The union has, to date, shown little sympathy for Eskom's financial challenges and blames "poor decision making" by management and the entity's sole shareholder, the government for the utility's ongoing woes.

Another sore point for the union, which has led to financial drainage, is "the parasitic relationship between Eskom and the IPPs". The NUM has been a longstanding critic of independent power producers, which are being used to supplement Eskom's power generation.

Unaffordable

Economist Peter Attard Montalto has warned that Eskom cannot absorb worker demands, and anything above a zero increase would be financed by the taxpayers and the fiscus. 

Eskom's outstanding debt as at 30 September 2020 stood at R463.7-billion, up from R454.2-billion in September 2019, and reported a R20.5-billion net loss in the full 2020 financial year. In the meantime, operational challenges at power stations are not abating, and the menacing power outages are still to be expected, while the company implements its turnaround programme and maintenance of infrastructure.

"The company can't really afford anything above inflation and has a liquidity problem whereby any tariff increases that would be awarded can take two to three years to come through, so the fiscus would have to stand in in the interim," Attard Montalto said.

Inflation currently stands at 2.9%, below the 3% to 6% band target set by the SA Reserve Bank, but the NUM points at the higher cost of living which impacting the livelihoods of the working class, such as food prices, transports costs and electricity.

Attard Montalto warned that Eskom should be clear with unions that if they want 15%, then they can accept a 15% cut in the workforce.

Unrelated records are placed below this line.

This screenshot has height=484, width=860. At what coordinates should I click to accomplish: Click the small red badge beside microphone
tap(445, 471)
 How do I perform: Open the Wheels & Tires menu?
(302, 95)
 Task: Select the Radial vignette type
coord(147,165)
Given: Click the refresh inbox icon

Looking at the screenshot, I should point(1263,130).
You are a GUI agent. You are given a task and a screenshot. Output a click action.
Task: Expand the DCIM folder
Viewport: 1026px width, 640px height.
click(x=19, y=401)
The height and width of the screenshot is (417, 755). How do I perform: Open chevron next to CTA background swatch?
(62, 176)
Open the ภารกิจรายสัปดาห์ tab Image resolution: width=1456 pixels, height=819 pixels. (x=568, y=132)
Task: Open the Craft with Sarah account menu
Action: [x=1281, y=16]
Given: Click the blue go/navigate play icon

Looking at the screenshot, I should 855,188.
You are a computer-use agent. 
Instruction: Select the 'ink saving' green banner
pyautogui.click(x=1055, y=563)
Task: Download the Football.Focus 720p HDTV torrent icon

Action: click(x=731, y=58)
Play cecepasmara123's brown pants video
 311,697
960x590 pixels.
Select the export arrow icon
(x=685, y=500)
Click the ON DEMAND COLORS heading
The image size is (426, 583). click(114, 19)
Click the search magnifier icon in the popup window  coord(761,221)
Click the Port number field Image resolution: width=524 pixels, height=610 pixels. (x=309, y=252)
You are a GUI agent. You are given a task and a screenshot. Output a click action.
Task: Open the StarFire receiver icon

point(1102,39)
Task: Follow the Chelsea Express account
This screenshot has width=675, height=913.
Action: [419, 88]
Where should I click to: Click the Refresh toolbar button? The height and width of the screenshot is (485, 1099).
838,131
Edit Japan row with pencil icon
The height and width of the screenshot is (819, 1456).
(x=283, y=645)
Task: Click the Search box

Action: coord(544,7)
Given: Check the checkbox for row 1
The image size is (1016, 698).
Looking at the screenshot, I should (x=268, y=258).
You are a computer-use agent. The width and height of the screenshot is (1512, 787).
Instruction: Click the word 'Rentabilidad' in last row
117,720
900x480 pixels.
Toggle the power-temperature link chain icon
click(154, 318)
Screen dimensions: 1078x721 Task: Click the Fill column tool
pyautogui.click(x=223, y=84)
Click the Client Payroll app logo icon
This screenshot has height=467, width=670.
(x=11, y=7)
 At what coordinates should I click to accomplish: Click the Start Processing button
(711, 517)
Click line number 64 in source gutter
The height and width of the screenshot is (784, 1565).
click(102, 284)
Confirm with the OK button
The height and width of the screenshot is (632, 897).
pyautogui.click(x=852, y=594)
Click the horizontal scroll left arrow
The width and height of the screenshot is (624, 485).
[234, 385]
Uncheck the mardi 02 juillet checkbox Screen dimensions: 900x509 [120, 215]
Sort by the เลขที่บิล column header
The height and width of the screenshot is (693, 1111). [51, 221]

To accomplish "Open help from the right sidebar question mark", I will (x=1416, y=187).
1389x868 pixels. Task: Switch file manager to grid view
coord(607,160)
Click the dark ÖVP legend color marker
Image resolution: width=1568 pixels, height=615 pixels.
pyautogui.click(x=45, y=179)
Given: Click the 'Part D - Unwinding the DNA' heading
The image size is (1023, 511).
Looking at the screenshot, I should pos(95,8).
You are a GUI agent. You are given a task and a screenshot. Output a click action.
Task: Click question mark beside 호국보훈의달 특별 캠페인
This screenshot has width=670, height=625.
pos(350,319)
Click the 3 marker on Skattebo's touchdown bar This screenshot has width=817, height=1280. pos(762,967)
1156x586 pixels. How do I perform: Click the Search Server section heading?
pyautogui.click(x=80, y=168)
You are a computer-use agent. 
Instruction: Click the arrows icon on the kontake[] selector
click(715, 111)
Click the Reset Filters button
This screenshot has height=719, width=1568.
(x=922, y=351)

He acknowledged that cutting the worker number would not be an easy thing to do.

National Treasury in the 2019 budget allocated R69-billion for Eskom to be utilised over a three-year period to help the utility reduce debt. As part of addressing its financial challenges, the power utility has embarked on drive of recovering monies owed to it, including the debt owed by municipalities and funds that were wrongfully paid to service providers.

Solidarity has put on the table a 9.5% salary increase, which it says will be "fair and just" - as well as a work-from-home allowance of R1 000.

The union said it based its demand on "researched the trends over the past years ... history within Eskom pertaining to wage increase, projections in the labour market".

The talks will start at from 4 to 7 May and resume from 17 to 20 May, with the final set between 31 May and 3 June, and Eskom says it expects the parties to "engage in good faith, and be cognisant of the operational and financial challenges facing the organisation".

The NUM believes that its demands are "reasonable and achievable".

"The company is doing well in recovering all the monies that were stolen. That money is the labour of our members. Our members deserve a share from that money," according to the union.

A repeat of the 2018 standoff between the unions and Eskom would have negative consequences. Disgruntled workers had staged pickets at power stations which disrupted coal deliveries, prompting Public Enterprises Minister Pravin Gordhan to intervene.

Back then, NUM and Numsa members were calling for a 15% wage hike, while Solidarity called for a 9% increment. The parties later settled for a 7% increase.